The capture of Ramadi would mark the first time that Iraqi armed forces have seized a city from the Islamic State without the aid of the country’s powerful Shiite militias, which did not participate in the operation because of concerns about sectarian tensions with the city’s mostly Sunni inhabitants.

Lt. Gen Abdulghani al-Assadi, a commander of a counterterrorism unit in the city, said that seizing control of the sprawling compound – which contains provincial and municipal government offices – gave his forces the decisive upper hand. That forced most of the militants in Ramadi to flee, but he warned that some neighborhoods had “pockets” of apparent Islamic State militants that still had to be confronted, he said.

“We are clearing out the city of booby traps and bombs, but the remaining Daesh fighters are in retreat,” Assadi said, describing the operation as “a historic moment for the Iraqi people and for the Iraqi armed forces.”

The push into Ramadi, about 80 miles west of the capital, Baghdad, underscores the flagging battlefield momentum of the Islamic State. The group has been losing control of territory in Iraq and Syria recently to U.S.-backed Kurdish and Arab opponents.

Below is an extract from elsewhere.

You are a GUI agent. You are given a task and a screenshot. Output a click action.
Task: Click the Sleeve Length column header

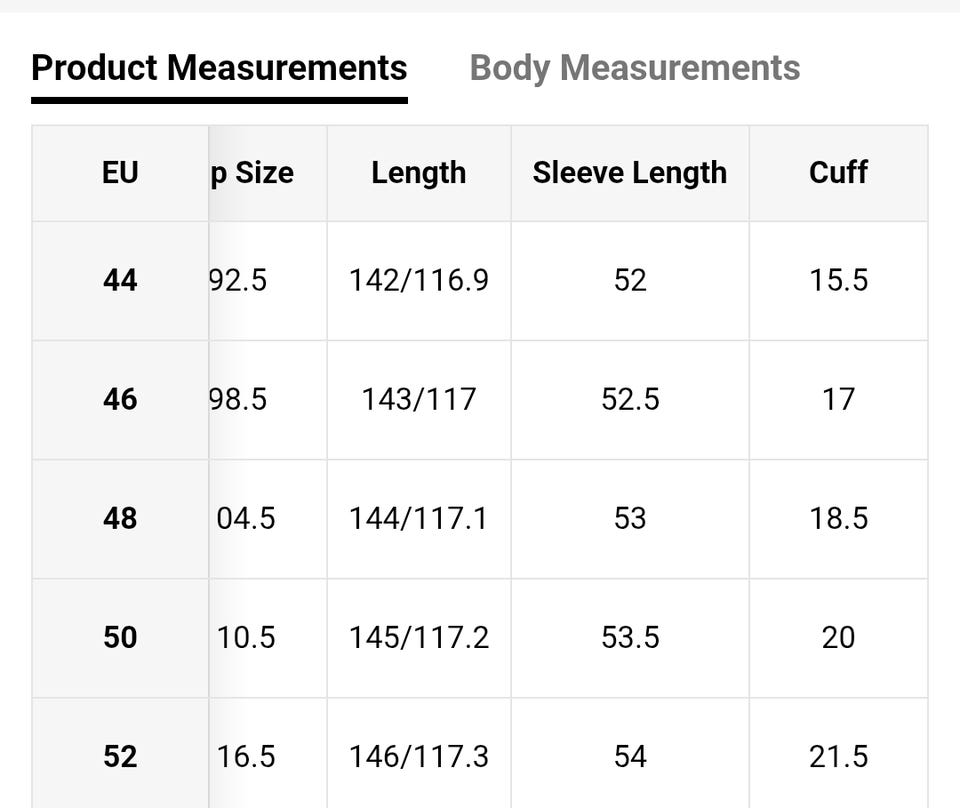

Army Gen. Lloyd Austin, the chief of U.S. Central Command, congratulated Iraq’s security forces on securing the government complex in Ramadi, calling it “an important operational achievement.” He stopped short of calling it a strategic success, however, perhaps a nod to the tenuous security situation that remains in the city.

Col. Steve Warren, a U.S. military spokesman in Baghdad, said in a different statement that the U.S.-led coalition fired more than 630 airstrikes to help Iraqi forces advance on Ramadi. Those forces also received help in clearing improvised-explosive devices and other bombs that the Islamic State deployed against coalition-aligned forces, he said.